> **AVAILABLE DATA**
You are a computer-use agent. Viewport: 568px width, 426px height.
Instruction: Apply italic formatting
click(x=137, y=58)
--
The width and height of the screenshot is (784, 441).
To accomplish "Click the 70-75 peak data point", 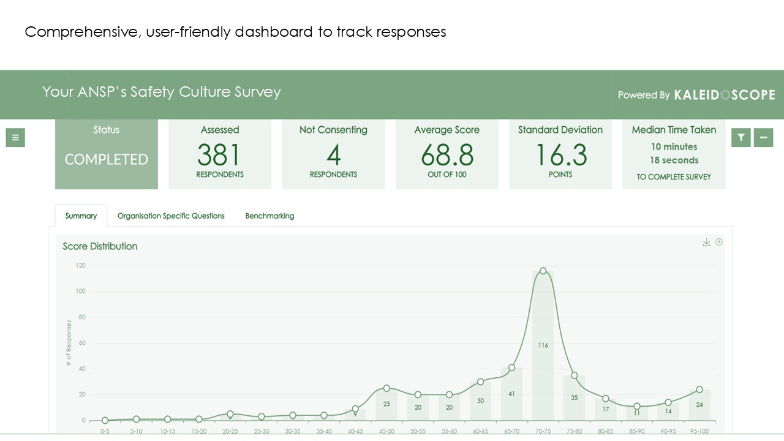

> **HOW TO COMPLETE THIS TASK**
Could you output exactly the lines above, from the line with "The width and" up to and including the line with "the 70-75 peak", and nothing else, skipping the pictures?

> **TASK RESPONSE**
The width and height of the screenshot is (784, 441).
To accomplish "Click the 70-75 peak data point", 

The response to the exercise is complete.